At his campaign rally in West Virginia on Saturday night, Donald Trump took a minute to describe his relationship with North Korea's Kim Jong-un, and the recent negotiations he's had with the brutal dictator.
"I was really being tough -- and so was he. And we would go back and forth. And then we fell in love, okay? No, really. He wrote me beautiful letters, and they're great letters. We fell in love."
The president quickly predicted that news organizations would be critical of Trump expressing his love for a dangerous authoritarian tyrant, adding that his detractors would say it's "so un-presidential."
It was an interesting insight into how Trump thinks. In his mind, when Americans balk at a U.S. leader professing his love for a communist dictator who's threatened the United States and its allies, he assumes our principal concern is over his lack of stature and dignity.
But the real problem is what the president said, not how he said it. Whether Trump is "presidential" is less important than his love for a brutal dictator who's done nothing to earn the United States' affection. Trump isn't much of a reader, but someone at the White House could probably fill him in on the findings of the U.N. Human Rights Council's Commission of Inquiry on Human Rights in North Korea, which paints a nightmarish picture of conditions in the rogue nuclear state.
Complicating matters, Trump may believe he and Kim Jong-un "fell in love," but there's a possibility this is a one-sided affair. The New York Times reported on Saturday, before the president's speech:
North Korea's foreign minister said on Saturday that there was "no way we will denuclearize" without getting so-called trust-building concessions from the United States, an assertion that reflected a continuing divide over efforts to ease nuclear tensions on the Korean Peninsula."Without any trust in the United States, there will be no confidence in our national security, and under such circumstances there is no way we will unilaterally disarm ourselves first," the North Korean minister, Ri Yong-ho, told the United Nations General Assembly.
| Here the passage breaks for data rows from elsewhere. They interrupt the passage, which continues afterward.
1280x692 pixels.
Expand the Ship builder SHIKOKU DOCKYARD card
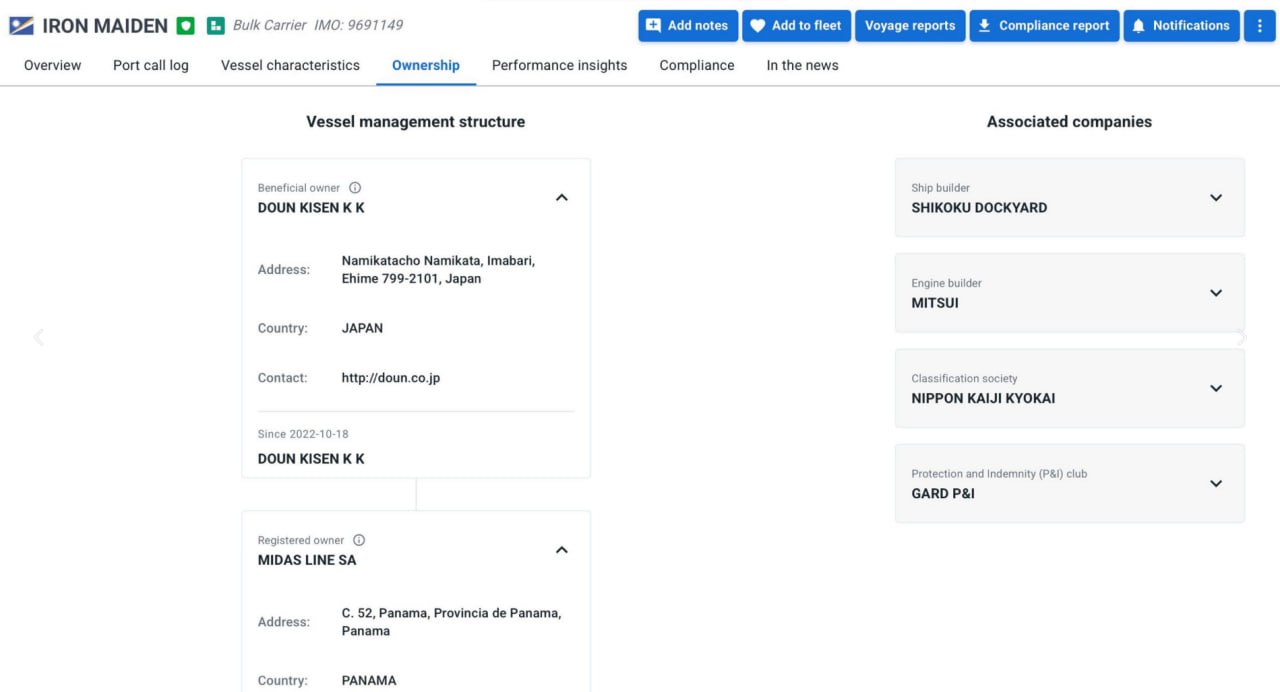click(x=1216, y=198)
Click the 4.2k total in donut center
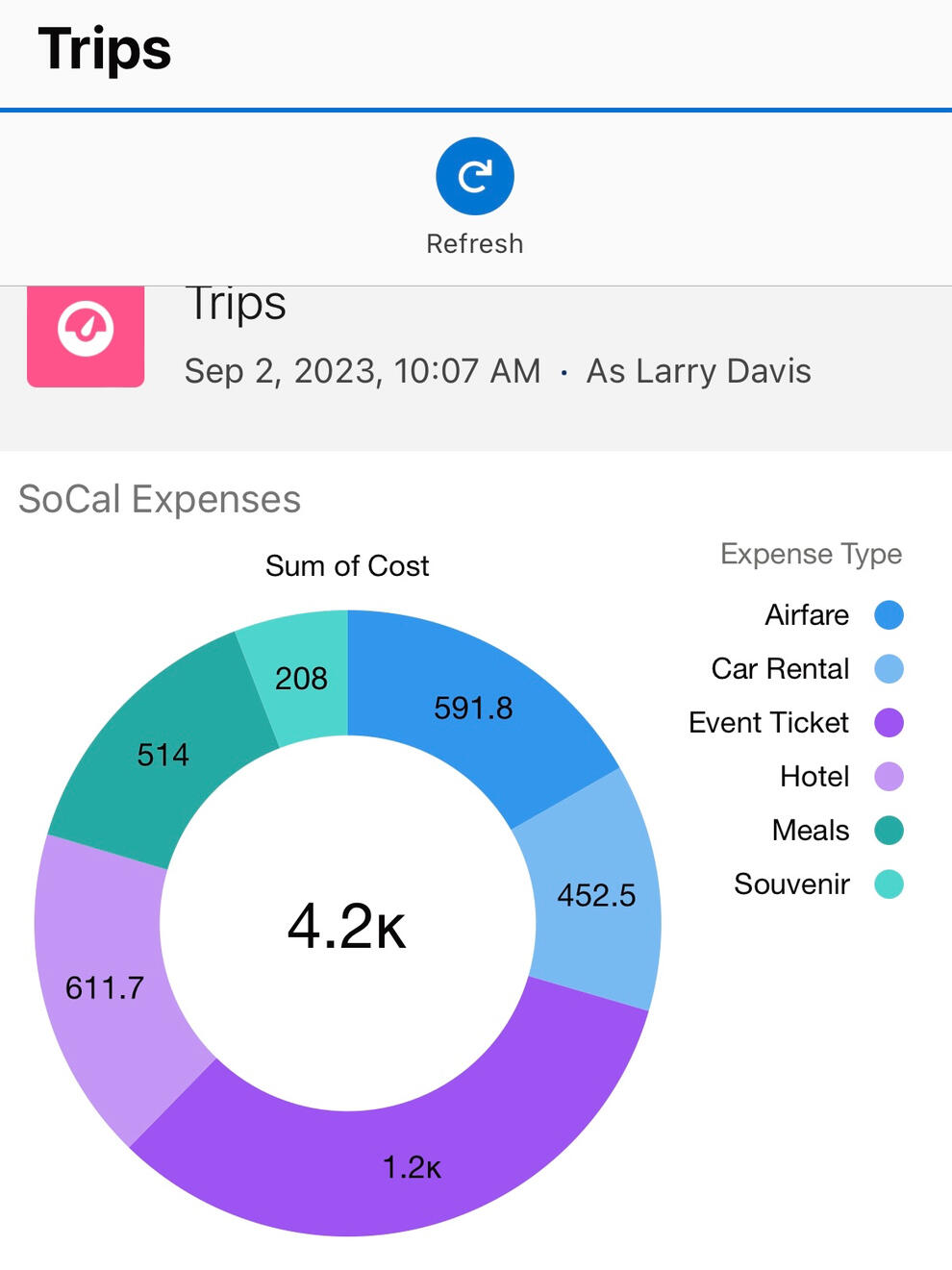 pyautogui.click(x=347, y=927)
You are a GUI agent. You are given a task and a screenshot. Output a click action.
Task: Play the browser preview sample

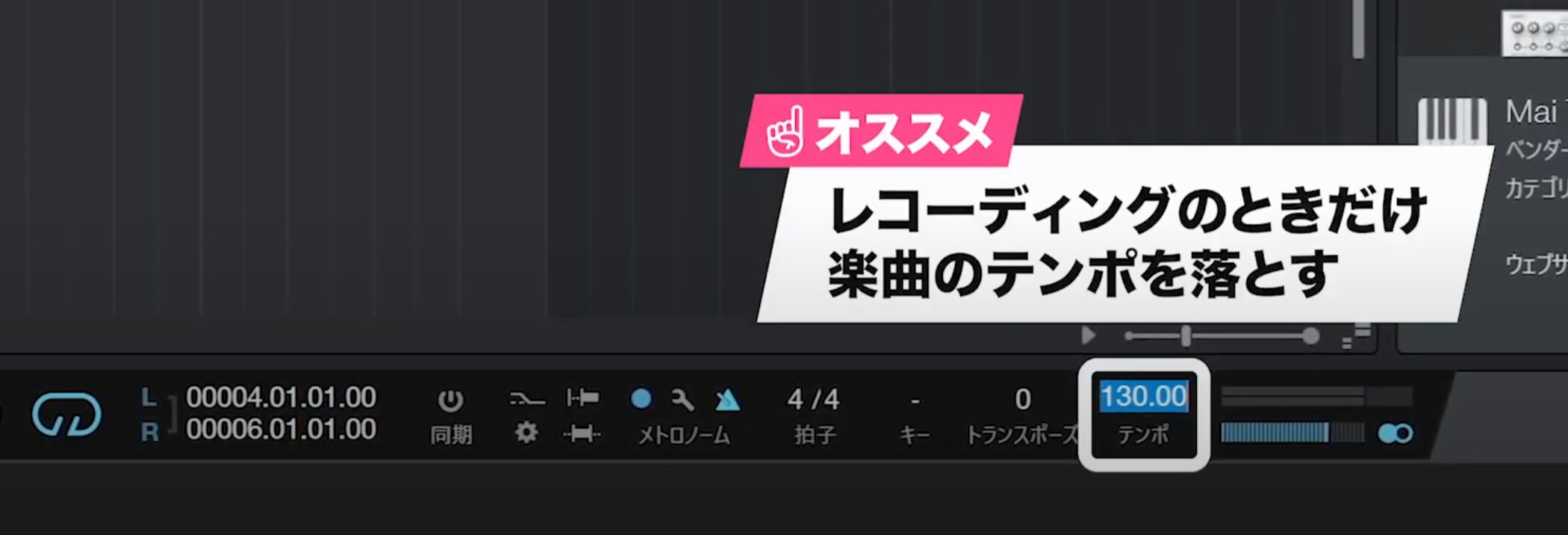pos(1089,335)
It's a familiar dynamic: the United States said it'll scale back sanctions once North Korea moves toward denuclearization, to which North Korea says it'll move toward denuclearization once the United States scales back sanctions.
The difference, however, is Trump's antics. The American president, when he's not touting his love for the tyrant, tells the world how much success he's had in eliminating the North Korean threat, and how he's achieved historic breakthroughs, solving a dangerous crisis.
But he hasn't. Trump has already made a series of concessions to Pyongyang in exchange for nothing, and the more he professes his love for North Korea's dictator, the more North Korea wonders what more it can get from the overeager Republican.